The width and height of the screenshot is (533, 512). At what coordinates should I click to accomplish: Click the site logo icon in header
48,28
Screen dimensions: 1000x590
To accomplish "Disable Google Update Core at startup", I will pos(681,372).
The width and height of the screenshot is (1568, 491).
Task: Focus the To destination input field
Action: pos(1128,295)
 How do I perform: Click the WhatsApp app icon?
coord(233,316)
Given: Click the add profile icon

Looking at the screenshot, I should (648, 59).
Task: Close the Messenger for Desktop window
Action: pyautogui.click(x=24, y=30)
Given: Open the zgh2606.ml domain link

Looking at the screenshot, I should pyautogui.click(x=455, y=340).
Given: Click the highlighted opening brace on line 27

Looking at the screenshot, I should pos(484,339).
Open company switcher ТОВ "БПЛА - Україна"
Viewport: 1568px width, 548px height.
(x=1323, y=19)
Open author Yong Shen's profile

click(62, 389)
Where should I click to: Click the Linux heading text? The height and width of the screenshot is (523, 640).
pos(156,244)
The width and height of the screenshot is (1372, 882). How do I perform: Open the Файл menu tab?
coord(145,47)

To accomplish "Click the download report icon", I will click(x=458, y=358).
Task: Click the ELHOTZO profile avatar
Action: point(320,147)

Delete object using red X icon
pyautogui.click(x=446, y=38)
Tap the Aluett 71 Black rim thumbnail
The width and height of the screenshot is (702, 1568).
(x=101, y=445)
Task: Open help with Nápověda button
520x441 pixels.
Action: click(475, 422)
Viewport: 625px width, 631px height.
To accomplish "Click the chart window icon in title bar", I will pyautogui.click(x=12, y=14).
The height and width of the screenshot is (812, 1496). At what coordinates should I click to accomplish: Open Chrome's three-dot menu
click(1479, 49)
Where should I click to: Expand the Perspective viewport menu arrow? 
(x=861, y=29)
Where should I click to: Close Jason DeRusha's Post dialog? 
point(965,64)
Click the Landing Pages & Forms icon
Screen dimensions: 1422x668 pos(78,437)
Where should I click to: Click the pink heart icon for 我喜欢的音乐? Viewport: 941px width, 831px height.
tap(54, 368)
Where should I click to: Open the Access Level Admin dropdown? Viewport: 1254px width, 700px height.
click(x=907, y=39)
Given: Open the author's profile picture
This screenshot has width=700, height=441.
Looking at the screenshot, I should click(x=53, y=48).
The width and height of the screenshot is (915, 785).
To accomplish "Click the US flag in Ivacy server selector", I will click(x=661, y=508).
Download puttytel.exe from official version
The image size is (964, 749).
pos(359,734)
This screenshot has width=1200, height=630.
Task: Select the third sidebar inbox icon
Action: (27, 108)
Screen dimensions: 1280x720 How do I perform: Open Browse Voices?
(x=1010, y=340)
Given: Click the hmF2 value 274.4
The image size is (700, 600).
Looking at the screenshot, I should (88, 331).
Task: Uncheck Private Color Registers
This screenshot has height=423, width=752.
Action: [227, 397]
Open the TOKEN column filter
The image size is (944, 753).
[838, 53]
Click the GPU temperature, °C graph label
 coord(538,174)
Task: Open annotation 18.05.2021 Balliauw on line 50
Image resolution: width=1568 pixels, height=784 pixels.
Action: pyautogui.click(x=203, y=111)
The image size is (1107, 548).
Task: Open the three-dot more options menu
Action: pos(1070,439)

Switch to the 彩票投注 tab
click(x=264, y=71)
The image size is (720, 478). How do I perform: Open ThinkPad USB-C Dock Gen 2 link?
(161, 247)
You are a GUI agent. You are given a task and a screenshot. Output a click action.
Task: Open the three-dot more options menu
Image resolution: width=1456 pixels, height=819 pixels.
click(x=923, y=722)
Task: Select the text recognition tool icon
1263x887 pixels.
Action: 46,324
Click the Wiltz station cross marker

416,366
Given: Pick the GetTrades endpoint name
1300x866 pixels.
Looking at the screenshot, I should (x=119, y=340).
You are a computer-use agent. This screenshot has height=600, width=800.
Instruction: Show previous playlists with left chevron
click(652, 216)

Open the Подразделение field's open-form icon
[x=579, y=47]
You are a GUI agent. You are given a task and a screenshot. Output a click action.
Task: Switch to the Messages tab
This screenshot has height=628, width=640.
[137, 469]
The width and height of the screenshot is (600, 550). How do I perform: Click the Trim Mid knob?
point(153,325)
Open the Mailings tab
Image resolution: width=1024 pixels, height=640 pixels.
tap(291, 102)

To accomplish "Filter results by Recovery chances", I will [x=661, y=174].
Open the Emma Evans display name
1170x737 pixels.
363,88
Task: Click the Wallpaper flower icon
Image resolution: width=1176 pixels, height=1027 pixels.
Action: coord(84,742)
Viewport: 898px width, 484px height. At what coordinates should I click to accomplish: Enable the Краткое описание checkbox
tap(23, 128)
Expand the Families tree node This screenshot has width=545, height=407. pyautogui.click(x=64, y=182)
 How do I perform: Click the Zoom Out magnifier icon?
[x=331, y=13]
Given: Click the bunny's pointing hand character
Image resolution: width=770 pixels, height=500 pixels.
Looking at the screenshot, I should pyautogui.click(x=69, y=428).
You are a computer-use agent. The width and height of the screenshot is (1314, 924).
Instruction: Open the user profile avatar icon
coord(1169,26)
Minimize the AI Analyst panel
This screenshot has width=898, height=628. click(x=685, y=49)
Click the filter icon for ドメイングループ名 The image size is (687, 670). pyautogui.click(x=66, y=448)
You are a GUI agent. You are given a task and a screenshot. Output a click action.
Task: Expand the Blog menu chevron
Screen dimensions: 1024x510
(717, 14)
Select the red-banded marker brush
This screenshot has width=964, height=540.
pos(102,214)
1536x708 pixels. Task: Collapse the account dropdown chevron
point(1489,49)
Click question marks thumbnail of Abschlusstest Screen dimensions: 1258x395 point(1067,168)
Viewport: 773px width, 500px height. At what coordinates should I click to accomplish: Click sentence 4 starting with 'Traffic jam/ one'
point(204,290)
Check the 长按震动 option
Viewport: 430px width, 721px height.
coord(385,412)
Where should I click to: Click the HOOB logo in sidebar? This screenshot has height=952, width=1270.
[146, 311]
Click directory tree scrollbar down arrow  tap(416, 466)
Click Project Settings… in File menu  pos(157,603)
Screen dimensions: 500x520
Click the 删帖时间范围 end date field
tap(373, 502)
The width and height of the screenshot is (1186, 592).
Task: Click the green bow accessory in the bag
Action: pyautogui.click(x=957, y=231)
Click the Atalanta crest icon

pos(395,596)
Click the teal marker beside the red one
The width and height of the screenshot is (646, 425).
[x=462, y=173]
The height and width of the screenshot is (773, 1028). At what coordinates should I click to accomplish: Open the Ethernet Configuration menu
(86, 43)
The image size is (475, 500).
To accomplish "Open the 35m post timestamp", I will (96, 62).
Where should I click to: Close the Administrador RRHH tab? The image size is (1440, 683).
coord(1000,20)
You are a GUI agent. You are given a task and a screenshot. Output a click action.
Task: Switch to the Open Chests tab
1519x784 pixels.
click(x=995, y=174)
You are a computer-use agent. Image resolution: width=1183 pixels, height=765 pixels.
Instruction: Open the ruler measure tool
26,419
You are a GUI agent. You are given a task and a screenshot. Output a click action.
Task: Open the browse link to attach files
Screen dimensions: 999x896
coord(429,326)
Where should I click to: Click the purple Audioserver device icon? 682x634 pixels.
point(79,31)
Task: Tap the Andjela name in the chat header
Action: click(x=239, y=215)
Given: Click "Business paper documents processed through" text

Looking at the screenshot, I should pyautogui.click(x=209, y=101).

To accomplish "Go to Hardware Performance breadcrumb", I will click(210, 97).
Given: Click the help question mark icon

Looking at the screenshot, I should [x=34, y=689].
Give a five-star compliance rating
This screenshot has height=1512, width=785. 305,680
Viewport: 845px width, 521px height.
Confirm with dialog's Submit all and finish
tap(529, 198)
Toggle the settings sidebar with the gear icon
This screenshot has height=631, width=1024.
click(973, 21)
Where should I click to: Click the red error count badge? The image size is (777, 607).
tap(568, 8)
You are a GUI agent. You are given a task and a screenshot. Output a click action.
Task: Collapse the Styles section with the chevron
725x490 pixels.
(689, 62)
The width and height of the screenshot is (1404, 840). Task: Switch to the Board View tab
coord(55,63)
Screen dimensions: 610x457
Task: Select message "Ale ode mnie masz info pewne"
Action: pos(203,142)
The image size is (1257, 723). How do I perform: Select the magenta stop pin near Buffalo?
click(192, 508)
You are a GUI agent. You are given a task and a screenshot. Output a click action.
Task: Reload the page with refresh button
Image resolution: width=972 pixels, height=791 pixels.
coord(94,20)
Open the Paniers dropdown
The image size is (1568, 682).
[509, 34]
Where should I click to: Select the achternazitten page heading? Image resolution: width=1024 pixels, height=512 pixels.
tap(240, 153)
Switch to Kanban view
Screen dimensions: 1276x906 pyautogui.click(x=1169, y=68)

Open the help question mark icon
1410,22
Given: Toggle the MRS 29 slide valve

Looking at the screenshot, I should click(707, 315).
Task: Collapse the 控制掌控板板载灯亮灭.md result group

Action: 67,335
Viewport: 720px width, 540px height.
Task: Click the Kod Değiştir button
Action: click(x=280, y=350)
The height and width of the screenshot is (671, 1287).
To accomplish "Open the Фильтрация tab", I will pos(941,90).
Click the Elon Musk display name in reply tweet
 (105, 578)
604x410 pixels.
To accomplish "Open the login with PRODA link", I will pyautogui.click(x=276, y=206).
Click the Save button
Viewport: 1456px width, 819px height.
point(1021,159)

•••••

### WORK REQUIRED
Having found the line with "Where should I click to: Select", transcribe it and each line after it to the end of the entries, with no other lines.

### SOLUTION TO THIS EXERCISE
Where should I click to: Select the achternazitten page heading? Image resolution: width=1024 pixels, height=512 pixels.
tap(240, 153)
Switch to Kanban view
Screen dimensions: 1276x906 pyautogui.click(x=1169, y=68)

Open the help question mark icon
1410,22
Given: Toggle the MRS 29 slide valve

Looking at the screenshot, I should click(707, 315).
Task: Collapse the 控制掌控板板载灯亮灭.md result group

Action: 67,335
Viewport: 720px width, 540px height.
Task: Click the Kod Değiştir button
Action: click(x=280, y=350)
The height and width of the screenshot is (671, 1287).
To accomplish "Open the Фильтрация tab", I will pos(941,90).
Click the Elon Musk display name in reply tweet
 (105, 578)
604x410 pixels.
To accomplish "Open the login with PRODA link", I will pyautogui.click(x=276, y=206).
Click the Save button
Viewport: 1456px width, 819px height.
point(1021,159)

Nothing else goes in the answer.